The Pathologies (Патологии) is a 2004 debut novel by the Russian writer Zakhar Prilepin. The Pathologies is a story about the First Chechen War.

The work was published online, where it garnered a significant readership, before being featured in the literary journal Sever, where it received widespread acclaim. In 2005, upon its release as a book, it was shortlisted for the National Bestseller Prize.

== Synopsis ==
The protagonist is a spetsnaz soldier fighting in Chechnya. A unit of eighty commandos from the Russian town of Svyatoi Spas arrives in Grozny for a deployment. Their commander is known as Semyonych, his deputy as Yazva, and the platoon leader as Sheya — nicknames used by the men. They pass through the ruined, desolate city and settle on its outskirts, in an abandoned and booby-trapped school. The building is quickly turned into a fortress, and the countdown of their service begins.

The days drag by in monotony. They stand watch, crawl on night patrols, and endure sporadic, half-hearted gunfire. Nothing serious happens at first: no real danger, only the oppressive weight of waiting. The soldiers joke, tease one another, sneak alcohol in defiance of regulations — but the fear never goes away. Some show it openly, most try to laugh it off. Fear seeps into everything: their behavior, their friendships, their small betrayals.

Soon, real work arrives — “cleansing operations” in the city. The commandos kill their first eight Chechens and then drink themselves senseless after the mission. The night shelling of the school continues. More raids follow, with civilian casualties and the destruction of fighters. The narrator, Yegor Tashevsky, sees the corpses of Russian conscripts at the airport — men killed through betrayal and the negligence of their superiors. The sight only deepens his already grim outlook. He survives his fear by clinging to memories of his dead father and his beloved Dasha.

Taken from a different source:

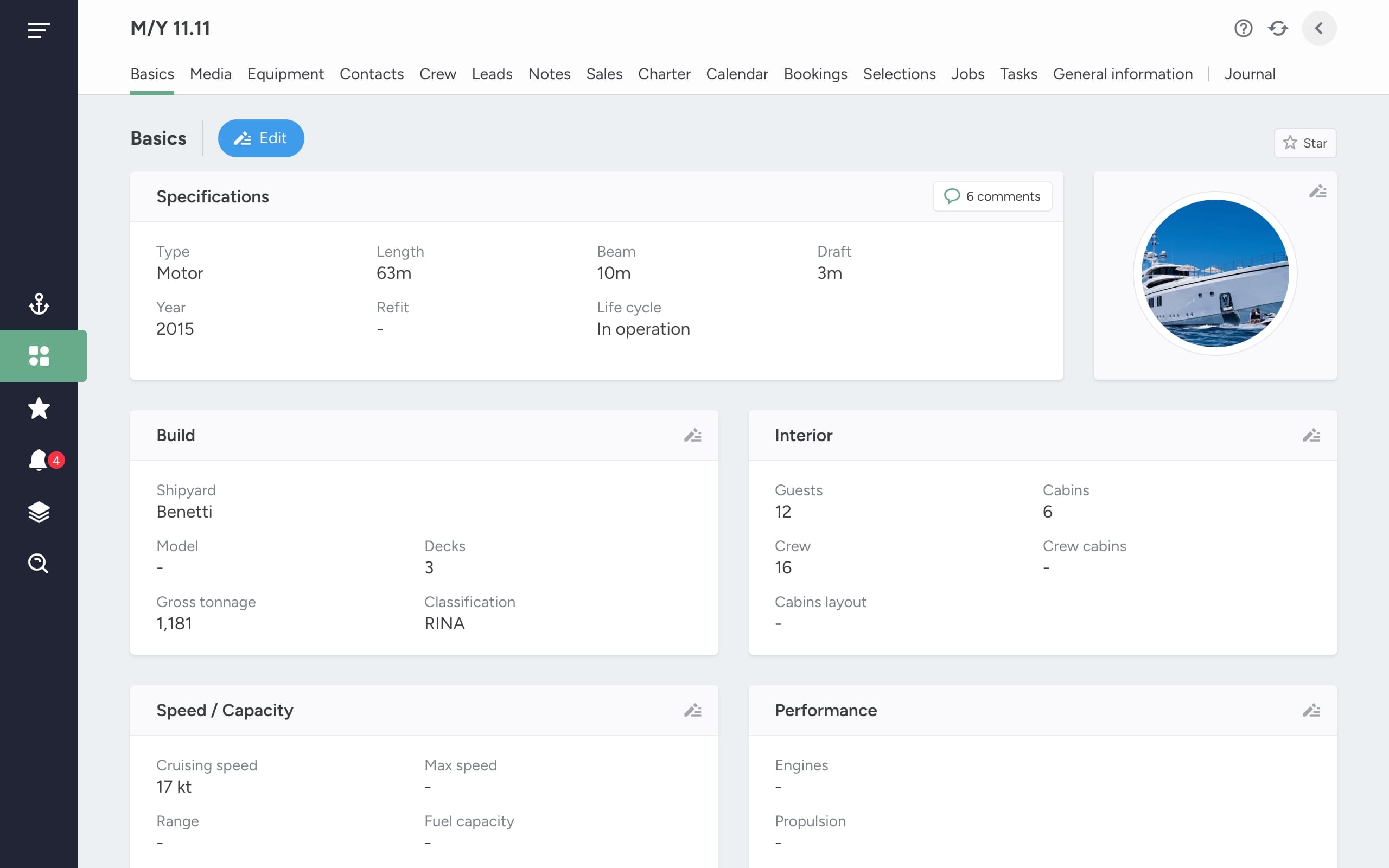Edit the Interior section pencil icon
Screen dimensions: 1389x868
click(x=1311, y=435)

When militants launch another assault, the first members of the unit are killed. Drinking escalates, fear is no longer hidden. During a village sweep, fighters who attempt to surrender are executed on the spot, in defiance of orders. No prisoners are taken. After losing several men in combat, the survivors drink themselves into oblivion. Guards abandon their posts, and Chechen militants storm the school.

The final quarter of the book is devoted to this last battle. Yegor, terrified, tries to hide his fear while commanding his squad. Nearly the entire platoon is wiped out. Yegor’s friend Sania is killed before his eyes. Commander Semyonych, away at headquarters to file a report, rushes to the rescue with three armored carriers. They manage to evacuate the wounded, while the rest of the platoon fights on. In the chaos, some soldiers break, but most fight to the end. Semyonych explains that militants have attacked the entire city at once, from all sides. The federal forces (the Russian army) were unprepared.

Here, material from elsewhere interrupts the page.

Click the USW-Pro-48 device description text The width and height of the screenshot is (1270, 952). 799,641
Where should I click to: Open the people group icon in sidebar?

The school is shelled for hours. With no ammunition left, the remaining commandos attempt an escape through a ravine filled with mud and rainwater. Many are shot as they leap from windows. Yegor survives by swimming through the filthy mire. Alongside a soldier nicknamed Monk — a man he had never liked — he hides for hours in the underbrush. Monk ends up saving Yegor’s life, just as Yegor had once wondered he might.

By dawn, a handful of survivors straggle along the road away from the annihilated school. Russian reinforcements finally pick them up. Drunk, silent, and hollowed out, the surviving commandos return home to Svyatoi Spas.

== Analysis ==
According to Bradley A. Gorski, The Pathologies introduced Prilepin's "deeply felt and sensitively explored lyrical militance" to the public. It kicked off a series of Prilepin's books which feature "autobiographical protagonists navigating between deeply felt love — both carnal and familial — and violence".